The Number of Kids Sent to the ER for Doing This Has Gone Up 90% In 20 Years. Know the Risks.
Every parent knows to keep small objects away from children in order to prevent them from choking or ingesting a dangerous object. Sounds simple enough, but if you have ever found this rule difficult to execute you are not alone. A new study found that emergency room visits for children under 6 who swallowed objects has gone up more than 90% over the past 20 years.
Overall, boys ingested foreign bodies slightly more often than girls and one year olds ingested foreign objects most of all. Coins, especially pennies, are the most frequently ingested objects, followed by small toys, jewelry, and batteries, especially button batteries. According to CNN, boys also commonly swallowed nails and screws while girls also commonly swallowed hair accessories.
The huge rise in the number of incidents reported does not include incidents in which parents called their pediatrician, went to urgent care, called poison control, or waited for the object to pass at home. This means that the actual number of children who ingested objects could be much higher. These numbers are alarming and underscore both the need for parents to be vigilant in keeping small objects out of reach of young children and the need for better regulation over things like packaging for small toys and restricted sale of toys with high powered magnets.
According to the Children's Hospital of Colorado you should take your child to the ER immediately if they swallow something sharp, a magnet, or a battery. If your child swallows something small like a coin, toy, or hair accessory it may or may not be an emergency. If your child is having trouble breathing or swallowing or is vomiting take your child to the ER right away. Otherwise, call your child's pediatrician for guidance. It's also a good idea to keep the number for poison control, 1-800-222-1222, handy.

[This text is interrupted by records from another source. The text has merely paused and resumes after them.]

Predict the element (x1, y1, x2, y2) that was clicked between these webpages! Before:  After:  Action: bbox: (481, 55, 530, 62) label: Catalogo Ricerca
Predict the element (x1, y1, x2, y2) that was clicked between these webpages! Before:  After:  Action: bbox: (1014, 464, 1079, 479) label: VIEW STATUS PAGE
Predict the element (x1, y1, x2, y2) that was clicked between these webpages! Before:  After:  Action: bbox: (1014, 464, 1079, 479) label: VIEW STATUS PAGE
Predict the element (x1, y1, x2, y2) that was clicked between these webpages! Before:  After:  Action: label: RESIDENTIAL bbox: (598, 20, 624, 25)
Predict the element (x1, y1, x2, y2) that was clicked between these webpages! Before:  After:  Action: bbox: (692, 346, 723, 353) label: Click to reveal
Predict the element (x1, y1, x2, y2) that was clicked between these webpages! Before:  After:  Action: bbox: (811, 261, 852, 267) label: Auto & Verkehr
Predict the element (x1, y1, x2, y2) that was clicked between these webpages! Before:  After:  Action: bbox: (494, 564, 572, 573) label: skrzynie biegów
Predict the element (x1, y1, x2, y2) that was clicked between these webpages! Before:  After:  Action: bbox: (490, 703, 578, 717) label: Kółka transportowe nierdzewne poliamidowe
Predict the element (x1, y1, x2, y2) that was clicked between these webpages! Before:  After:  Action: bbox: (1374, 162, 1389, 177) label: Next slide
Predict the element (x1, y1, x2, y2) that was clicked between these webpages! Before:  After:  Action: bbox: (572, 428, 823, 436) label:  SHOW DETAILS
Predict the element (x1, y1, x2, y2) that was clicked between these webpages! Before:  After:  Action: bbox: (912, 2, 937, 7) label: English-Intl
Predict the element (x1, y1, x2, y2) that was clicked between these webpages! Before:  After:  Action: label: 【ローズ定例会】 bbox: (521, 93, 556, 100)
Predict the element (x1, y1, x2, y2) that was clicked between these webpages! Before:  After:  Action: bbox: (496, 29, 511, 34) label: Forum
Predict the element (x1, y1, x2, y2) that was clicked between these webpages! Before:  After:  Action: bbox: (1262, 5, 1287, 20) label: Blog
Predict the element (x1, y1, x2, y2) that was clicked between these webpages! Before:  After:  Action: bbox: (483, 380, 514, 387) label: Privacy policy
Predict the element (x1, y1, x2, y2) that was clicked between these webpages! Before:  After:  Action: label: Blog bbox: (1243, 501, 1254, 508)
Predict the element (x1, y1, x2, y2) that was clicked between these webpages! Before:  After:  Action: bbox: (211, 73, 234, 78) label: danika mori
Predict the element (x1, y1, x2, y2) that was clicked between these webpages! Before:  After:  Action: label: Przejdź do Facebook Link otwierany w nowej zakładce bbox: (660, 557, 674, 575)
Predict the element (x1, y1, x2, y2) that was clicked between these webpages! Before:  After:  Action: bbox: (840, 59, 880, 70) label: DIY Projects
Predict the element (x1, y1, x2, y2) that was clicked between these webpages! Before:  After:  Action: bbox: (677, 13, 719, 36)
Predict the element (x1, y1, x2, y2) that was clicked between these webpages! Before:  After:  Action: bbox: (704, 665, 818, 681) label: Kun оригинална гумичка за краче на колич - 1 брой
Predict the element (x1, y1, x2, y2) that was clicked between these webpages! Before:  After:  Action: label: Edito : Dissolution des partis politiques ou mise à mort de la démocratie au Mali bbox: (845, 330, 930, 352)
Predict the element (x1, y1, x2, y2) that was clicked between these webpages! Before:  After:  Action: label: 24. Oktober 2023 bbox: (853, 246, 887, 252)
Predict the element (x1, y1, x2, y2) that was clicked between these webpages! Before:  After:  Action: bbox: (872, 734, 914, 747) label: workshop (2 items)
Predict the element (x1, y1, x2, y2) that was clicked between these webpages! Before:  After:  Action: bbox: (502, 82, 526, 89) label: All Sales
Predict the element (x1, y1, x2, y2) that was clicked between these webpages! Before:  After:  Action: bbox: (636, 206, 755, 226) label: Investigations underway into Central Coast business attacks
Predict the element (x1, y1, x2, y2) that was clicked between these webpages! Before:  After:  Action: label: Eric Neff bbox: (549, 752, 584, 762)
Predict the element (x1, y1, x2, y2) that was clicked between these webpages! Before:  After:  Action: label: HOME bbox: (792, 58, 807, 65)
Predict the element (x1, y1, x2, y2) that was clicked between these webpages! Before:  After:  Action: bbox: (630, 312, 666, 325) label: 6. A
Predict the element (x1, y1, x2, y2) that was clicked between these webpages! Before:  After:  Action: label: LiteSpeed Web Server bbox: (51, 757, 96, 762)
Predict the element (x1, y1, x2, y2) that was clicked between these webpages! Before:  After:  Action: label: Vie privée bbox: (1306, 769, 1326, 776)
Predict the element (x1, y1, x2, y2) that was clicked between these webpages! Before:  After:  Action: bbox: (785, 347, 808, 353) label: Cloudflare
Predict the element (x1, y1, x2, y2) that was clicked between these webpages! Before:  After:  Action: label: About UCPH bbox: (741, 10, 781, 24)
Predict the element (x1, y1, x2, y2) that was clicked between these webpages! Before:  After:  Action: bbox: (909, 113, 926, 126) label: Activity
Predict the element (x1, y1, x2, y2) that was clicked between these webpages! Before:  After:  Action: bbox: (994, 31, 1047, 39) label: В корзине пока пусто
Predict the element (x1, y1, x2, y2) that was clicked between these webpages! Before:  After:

No one is perfect, especially when it comes to clever toddlers determined to get that shiny penny or pretty earring in their mouth. Be aware of the risks and be prepared to act if an accident does happen. The good news is, most children who swallow a foreign object are just fine. However, about 10% of children suffer serious injuries or worse so it's important to act fast if your child becomes one of the growing number of children who manages to slip something in their mouth despite best efforts to keep them safe.